§ **REQUEST**
Reproduce every line of the listing below verbatim, leaving out the pictures.
______________________________
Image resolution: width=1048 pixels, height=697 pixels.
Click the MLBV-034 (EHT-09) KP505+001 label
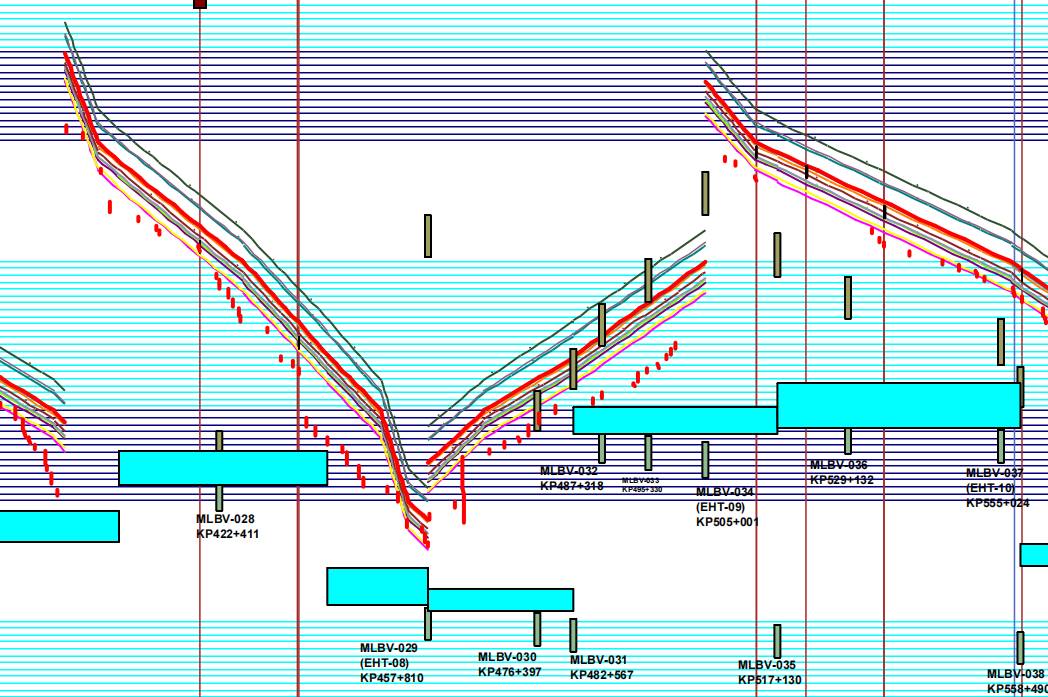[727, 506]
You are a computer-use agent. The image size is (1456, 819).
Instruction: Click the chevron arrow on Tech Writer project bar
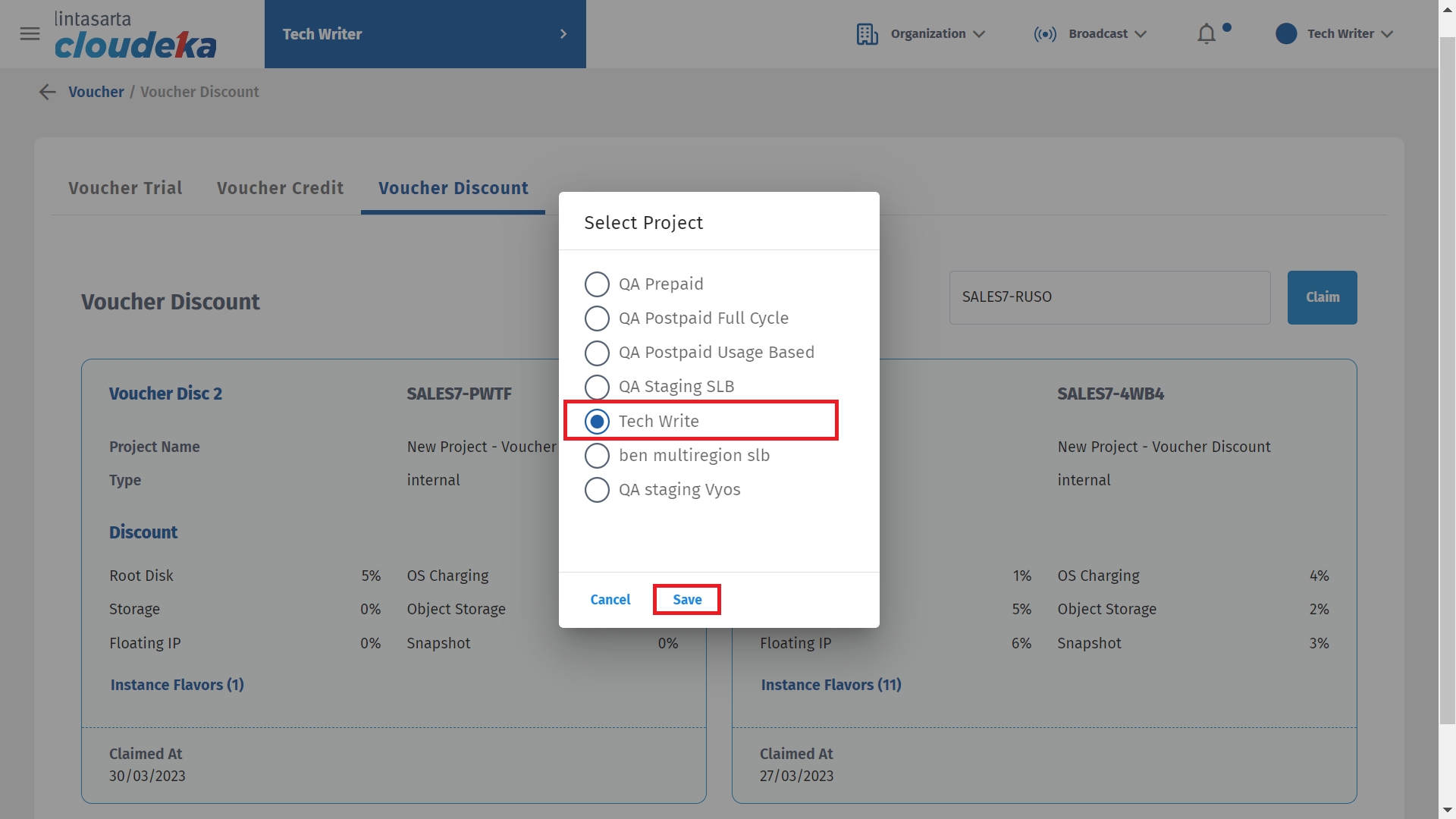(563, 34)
______________________________
§ **SOLVED PROBLEM**
Image resolution: width=1048 pixels, height=697 pixels.
Click the MLBV-034 (EHT-09) KP505+001 label
[727, 506]
You are a computer-use agent. The image size is (1456, 819).
Instruction: Click the chevron arrow on Tech Writer project bar
(563, 34)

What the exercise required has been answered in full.